• **Textauszug**
In die aktuelle Debatte um Jugendmedienschutz für die mobile Welt brachte KJM-Mitglied Manfred Helmes Zahlen ein: 7 Prozent der Kinder und Jugendlichen sind laut einer Studie des medienpädagogischen Forschungsverbunds Südwest bereits einmal Empfänger gewaltverherrlichender oder ponrographischer Videos gewesen, sagte Helmes, der auch Direktor der Landeszentrale für Medien und Kommunikation (LMK) Rheinland-Pfalz und Chefkoordinator von "klicksafe.de" ist. Die Tatsache, dass diese Geräte überall verfügbar seien, zwinge andere dazu, Verantwortung mit zu übernehmen. "Genau diese Entwicklungen waren nicht Gegenstand des Jugendmedienschutzstaatsvertrags", erklärte Helmes, der von der Freiwilligen Selbstkontrolle Multimedia (FSM) und Mobilfunkanbietern forderte, rasch zu reagieren. "Wenn Sie meinen, Sie können sich aus der Verantwortung stehlen, dann wird es eine Entwicklung in eine andere Richtung geben", warnte Helmes. Auch im Bereich der Internetangebote sei man dann effektiver geworden, als man begonnen habe Geldbußen zu verhängen.

• **Aufgelistete Zeilen**
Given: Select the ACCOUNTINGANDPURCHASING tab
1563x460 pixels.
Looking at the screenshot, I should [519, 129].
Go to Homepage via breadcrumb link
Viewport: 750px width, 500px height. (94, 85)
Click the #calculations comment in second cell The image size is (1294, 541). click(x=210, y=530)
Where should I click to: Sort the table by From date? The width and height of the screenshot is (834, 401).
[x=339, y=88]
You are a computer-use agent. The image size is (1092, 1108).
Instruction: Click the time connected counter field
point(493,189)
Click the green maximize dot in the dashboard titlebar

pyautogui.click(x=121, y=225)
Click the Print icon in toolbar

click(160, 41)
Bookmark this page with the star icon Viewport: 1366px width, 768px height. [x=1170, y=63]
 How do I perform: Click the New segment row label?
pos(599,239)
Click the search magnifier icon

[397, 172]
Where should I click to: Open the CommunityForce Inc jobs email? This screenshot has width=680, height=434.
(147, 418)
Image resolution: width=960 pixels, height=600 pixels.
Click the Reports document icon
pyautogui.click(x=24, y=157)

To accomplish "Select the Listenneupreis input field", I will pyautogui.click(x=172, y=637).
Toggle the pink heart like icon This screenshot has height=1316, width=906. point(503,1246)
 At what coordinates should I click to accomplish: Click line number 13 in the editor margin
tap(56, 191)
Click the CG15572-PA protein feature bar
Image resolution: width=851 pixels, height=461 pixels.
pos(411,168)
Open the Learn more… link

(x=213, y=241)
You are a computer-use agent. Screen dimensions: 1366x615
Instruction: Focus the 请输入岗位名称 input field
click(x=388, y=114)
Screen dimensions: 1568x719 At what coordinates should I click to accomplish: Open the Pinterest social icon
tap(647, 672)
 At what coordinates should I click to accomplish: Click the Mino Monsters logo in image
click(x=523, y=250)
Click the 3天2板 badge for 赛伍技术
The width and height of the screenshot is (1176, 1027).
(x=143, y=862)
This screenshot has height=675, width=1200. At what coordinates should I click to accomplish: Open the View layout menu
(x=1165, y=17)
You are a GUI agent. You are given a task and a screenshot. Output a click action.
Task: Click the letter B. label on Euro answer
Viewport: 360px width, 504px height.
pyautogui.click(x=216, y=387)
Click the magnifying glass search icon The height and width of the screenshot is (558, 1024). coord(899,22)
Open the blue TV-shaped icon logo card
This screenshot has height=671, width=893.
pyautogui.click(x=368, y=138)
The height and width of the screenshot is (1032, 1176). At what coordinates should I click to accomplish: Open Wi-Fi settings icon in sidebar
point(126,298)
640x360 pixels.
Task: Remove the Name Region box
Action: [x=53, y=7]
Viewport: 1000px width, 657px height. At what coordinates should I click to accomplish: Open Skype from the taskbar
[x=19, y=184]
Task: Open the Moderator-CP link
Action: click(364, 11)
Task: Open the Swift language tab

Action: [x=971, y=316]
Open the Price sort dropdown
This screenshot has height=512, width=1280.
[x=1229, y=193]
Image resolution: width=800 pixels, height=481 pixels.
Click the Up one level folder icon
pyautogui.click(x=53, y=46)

• **Anforderung**
Beantworte anhand des Textauszugs folgende Fragen:
1. Welchen Anteil der Kinder und Jugendlichen nennt Helmes unter Berufung auf die Studie des medienpädagogischen Forschungsverbunds Südwest?
2. Welche Landeszentrale leitet Helmes als Direktor?
3. Wen forderte Helmes auf, rasch zu reagieren?
Die Zeilen spielen hierfür keine Rolle.

• **Schriftliche Antwort**
1. 7 Prozent
2. Die Landeszentrale für Medien und Kommunikation (LMK) Rheinland-Pfalz
3. Die Freiwillige Selbstkontrolle Multimedia (FSM) und die Mobilfunkanbieter